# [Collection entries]
-=-=-=-=-
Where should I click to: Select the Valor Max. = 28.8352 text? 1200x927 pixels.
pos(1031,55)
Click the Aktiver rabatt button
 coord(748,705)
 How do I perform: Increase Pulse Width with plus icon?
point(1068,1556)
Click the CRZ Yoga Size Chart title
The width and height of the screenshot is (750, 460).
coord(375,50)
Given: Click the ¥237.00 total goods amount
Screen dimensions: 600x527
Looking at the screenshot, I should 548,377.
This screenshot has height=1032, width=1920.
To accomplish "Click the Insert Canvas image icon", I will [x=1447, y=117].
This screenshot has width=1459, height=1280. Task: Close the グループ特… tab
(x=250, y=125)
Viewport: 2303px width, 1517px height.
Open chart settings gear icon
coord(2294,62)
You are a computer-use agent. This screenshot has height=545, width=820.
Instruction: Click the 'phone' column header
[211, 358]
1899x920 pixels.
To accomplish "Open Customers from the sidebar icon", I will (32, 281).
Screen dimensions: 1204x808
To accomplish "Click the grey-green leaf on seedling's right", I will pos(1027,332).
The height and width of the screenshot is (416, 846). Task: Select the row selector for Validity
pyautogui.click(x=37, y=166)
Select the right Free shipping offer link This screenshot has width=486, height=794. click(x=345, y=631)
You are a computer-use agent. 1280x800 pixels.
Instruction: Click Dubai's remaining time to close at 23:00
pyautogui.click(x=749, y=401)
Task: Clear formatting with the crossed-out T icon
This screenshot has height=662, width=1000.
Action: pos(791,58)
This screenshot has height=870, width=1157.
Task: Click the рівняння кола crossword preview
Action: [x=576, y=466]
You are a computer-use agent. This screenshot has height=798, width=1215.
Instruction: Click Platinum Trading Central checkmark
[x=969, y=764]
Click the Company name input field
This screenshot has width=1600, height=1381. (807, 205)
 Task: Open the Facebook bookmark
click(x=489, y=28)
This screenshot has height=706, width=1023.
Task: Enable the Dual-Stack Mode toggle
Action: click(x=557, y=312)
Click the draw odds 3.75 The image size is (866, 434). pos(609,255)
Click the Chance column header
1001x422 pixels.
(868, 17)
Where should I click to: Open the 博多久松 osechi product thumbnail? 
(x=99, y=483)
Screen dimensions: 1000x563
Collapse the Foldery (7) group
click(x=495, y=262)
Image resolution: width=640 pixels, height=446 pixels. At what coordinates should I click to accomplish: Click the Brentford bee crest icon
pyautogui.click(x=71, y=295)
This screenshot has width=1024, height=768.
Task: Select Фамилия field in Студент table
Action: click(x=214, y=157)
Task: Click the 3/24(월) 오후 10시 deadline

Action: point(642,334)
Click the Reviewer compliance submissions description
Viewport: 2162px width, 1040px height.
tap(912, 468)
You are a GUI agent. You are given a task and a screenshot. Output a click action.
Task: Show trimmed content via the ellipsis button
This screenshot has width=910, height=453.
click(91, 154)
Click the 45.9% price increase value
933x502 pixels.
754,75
-=-=-=-=-
Copy each of the records above so that nothing differs from the original.

Where should I click to: Select the Valor Max. = 28.8352 text? 1200x927 pixels.
pos(1031,55)
Click the Aktiver rabatt button
 coord(748,705)
 How do I perform: Increase Pulse Width with plus icon?
point(1068,1556)
Click the CRZ Yoga Size Chart title
The width and height of the screenshot is (750, 460).
coord(375,50)
Given: Click the ¥237.00 total goods amount
Screen dimensions: 600x527
Looking at the screenshot, I should 548,377.
This screenshot has height=1032, width=1920.
To accomplish "Click the Insert Canvas image icon", I will [x=1447, y=117].
This screenshot has width=1459, height=1280. Task: Close the グループ特… tab
(x=250, y=125)
Viewport: 2303px width, 1517px height.
Open chart settings gear icon
coord(2294,62)
You are a computer-use agent. This screenshot has height=545, width=820.
Instruction: Click the 'phone' column header
[211, 358]
1899x920 pixels.
To accomplish "Open Customers from the sidebar icon", I will (32, 281).
Screen dimensions: 1204x808
To accomplish "Click the grey-green leaf on seedling's right", I will pos(1027,332).
The height and width of the screenshot is (416, 846). Task: Select the row selector for Validity
pyautogui.click(x=37, y=166)
Select the right Free shipping offer link This screenshot has width=486, height=794. click(x=345, y=631)
You are a computer-use agent. 1280x800 pixels.
Instruction: Click Dubai's remaining time to close at 23:00
pyautogui.click(x=749, y=401)
Task: Clear formatting with the crossed-out T icon
This screenshot has height=662, width=1000.
Action: pos(791,58)
This screenshot has height=870, width=1157.
Task: Click the рівняння кола crossword preview
Action: [x=576, y=466]
You are a computer-use agent. This screenshot has height=798, width=1215.
Instruction: Click Platinum Trading Central checkmark
[x=969, y=764]
Click the Company name input field
This screenshot has width=1600, height=1381. (807, 205)
 Task: Open the Facebook bookmark
click(x=489, y=28)
This screenshot has height=706, width=1023.
Task: Enable the Dual-Stack Mode toggle
Action: click(x=557, y=312)
Click the draw odds 3.75 The image size is (866, 434). pos(609,255)
Click the Chance column header
1001x422 pixels.
(868, 17)
Where should I click to: Open the 博多久松 osechi product thumbnail? 
(x=99, y=483)
Screen dimensions: 1000x563
Collapse the Foldery (7) group
click(x=495, y=262)
Image resolution: width=640 pixels, height=446 pixels. At what coordinates should I click to accomplish: Click the Brentford bee crest icon
pyautogui.click(x=71, y=295)
This screenshot has width=1024, height=768.
Task: Select Фамилия field in Студент table
Action: click(x=214, y=157)
Task: Click the 3/24(월) 오후 10시 deadline

Action: point(642,334)
Click the Reviewer compliance submissions description
Viewport: 2162px width, 1040px height.
tap(912, 468)
You are a GUI agent. You are given a task and a screenshot. Output a click action.
Task: Show trimmed content via the ellipsis button
This screenshot has width=910, height=453.
click(91, 154)
Click the 45.9% price increase value
933x502 pixels.
754,75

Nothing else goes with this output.